Know The Cause Of Persistent Stains
Tea contains tannins, which are responsible for giving tea its color. Tannins are used for many artistic stain designs, and tea itself is valuable for staining color hues used in many works of art. Unfortunately, the white of your teeth is a perfect canvas for tannin to perform a less appreciated work of art.
Fortunately, tannins take a long time to stain teeth. If you're drinking tea without sweeteners, your teeth may stain very slowly over the course of a few months. Deep, permanent staining problems can happen across a few years, but you should be visiting a dentist at least twice a year for a checkup and cleaning to slow that down.
If you're drinking tea with sweeteners or have sweets with your tea, you've created a different, faster staining problem. Plaque absorbs tannins and can bind against teeth as it dries, creating a much more disgusting stain streaking.

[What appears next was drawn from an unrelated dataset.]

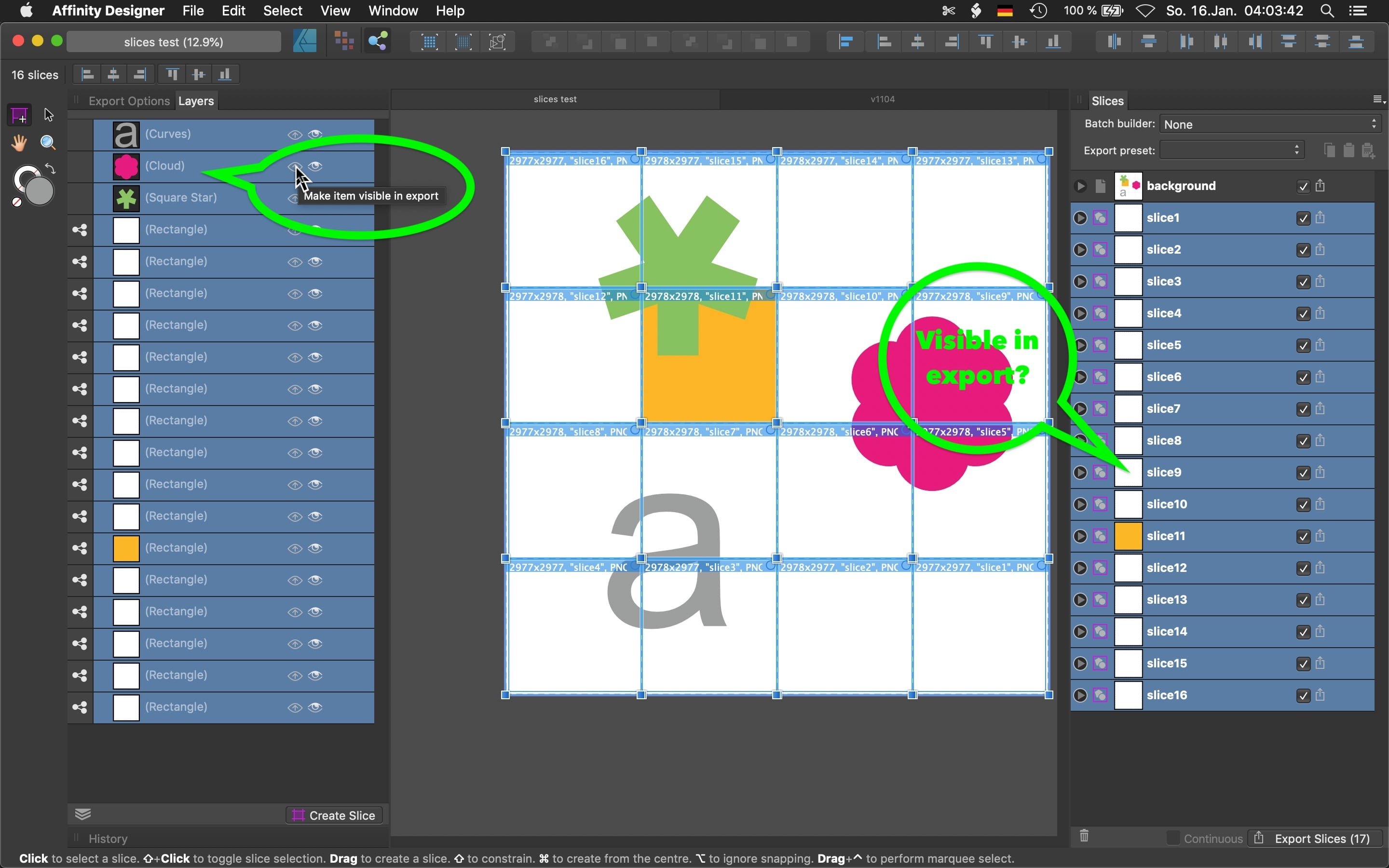Viewport: 1389px width, 868px height.
Task: Enable the Continuous export checkbox
Action: (1173, 838)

As you drink or eat more sweets with your tea, the bacteria is fed more, produces more waste and reproduces more. With more plaque absoring tannins, your staining can become very noticeable within a few months.
Decreasing Plaque Count With An Altered Habit
You don't need to put down the tea permanently to reduce tooth staining. Instead, change your drinking habits to include drinks that aren't as heavy in staining compounds or sweeteners.
The most basic drink choice would be water. By drinking water, you'll wash away a lot of the accumulated plaque while still enjoying a drink. Although you won't be able to get rid of all of the plaque, your mouth will be significantly more clean.
If you'd like more flavor than just water, sparkling water with low sweetener content is acceptable. Switching to green tea for a taste can help as well, although there are still some compounds in green tea that can feed bacteria.
Some teas may be high in acid content, so don't brush immediately after having tea as it may weaken the enamel. Use mouth wash, then wait at least half an hour before brushing. Such techniques may be a bit overkill for tea's acid content, but since everyone's mouth is different, it's better to err on the side of caution.
Dentists can help you build a cleaning plan for your drinking habits and specific mouth environment.